Name: Eric Kincaid
Award: 2008 West Virginia Teacher of the Year
Teaches: Biology
Teaching Since: 1995
Studying at Walden: Doctor of Education (EdD)
For some students, science education begins and ends in high school. For others, however, it’s a course of study that knows no beginning or end.
For 2008 West Virginia Teacher of the Year Eric Kincaid, science was something that was part of his earliest days, even if he didn’t use that word for it. “I was always collecting specimens in middle school,” says Kincaid, a biology teacher at Morgantown High School in Morgantown, West Virginia. “‘Specimens’ is what my mother called them. I’d come home with little bugs and rocks and stuff like that in my pocket.”
Early on, this helped him see that education was something larger than just what happened at school. Learning could clearly take place anywhere, at anytime, something Kincaid says he learned from his grandfather who, although he had to drop out of school at age 13 to work, continued to educate himself. “He read everything he could and learned everything he could,” says Kincaid, noting his admiration. “His knowledge really blows me away even though he only has an eighth grade education.”
In his classes, Kincaid tries to help students see that education isn’t always about a scholastic context. He works to show them that scientists are doing research outside of the classroom walls all the time. What’s more, they’re often doing research that looks a lot like the genetic work he does with his AP kids, analyzing DNA, trying to diagnose genetic disorders, and even manipulating the genome.

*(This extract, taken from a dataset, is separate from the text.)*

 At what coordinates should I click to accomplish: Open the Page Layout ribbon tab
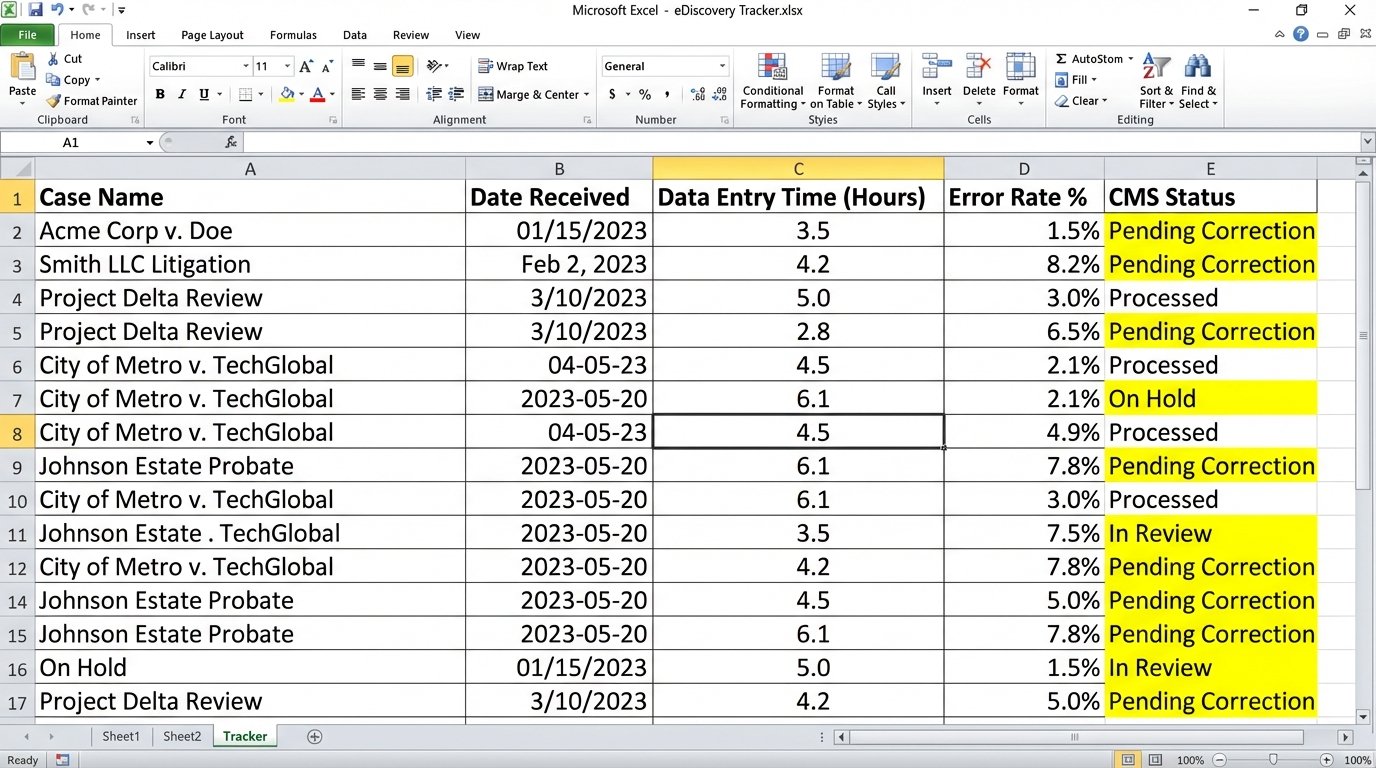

“I like finding new articles or videos, because the kids really like getting those news stories. I like showing the kids what the potential is. A couple of times I’ve found things that were published the day I showed it to them, so they can see it’s not just coming from their text books, this is information that is coming up all the time,” he says. “I also want to try to get kids to get the information on their own, to teach them how to use the tools that we have that will allow them to get information, and remember it, and use it, and apply it. If I can do that, then I’m pretty happy, because the amount of information we’re getting now is amazing. There is no way you can actually remember it all. If we can give them the tools to get information on their own, then they have a better chance of being successful.”
Of course, there’s also the learning that goes on for students after they leave his class, that’s the kind of learning that may end up taking students much deeper into science than their teacher will ever go. For Kincaid, a student who can outdo him is a dream come true.
One of his favorite memories of teaching involves a very reserved pupil who had just lost her father and didn’t seem engaged in class. “It was amazing what her academic ability was, but she was very quiet, never said a whole lot,” he says. “That was just as I was starting to try to teach genes and different genome studies, and she ended up taking what I taught her and going into that research on her own.”
Today, that shy, reserved student is working on a combined MD/PhD at Harvard University. “She is doing cancer research, she wanted to fight the cancer that killed her dad,” says Kincaid. And now, she’s the one offering words of encouragement: “She writes, ‘Keep up those genomic studies, keep looking at those techniques and all that, because that’s what enabled me to get ahead,’” he says. “That’s why I’m here now.”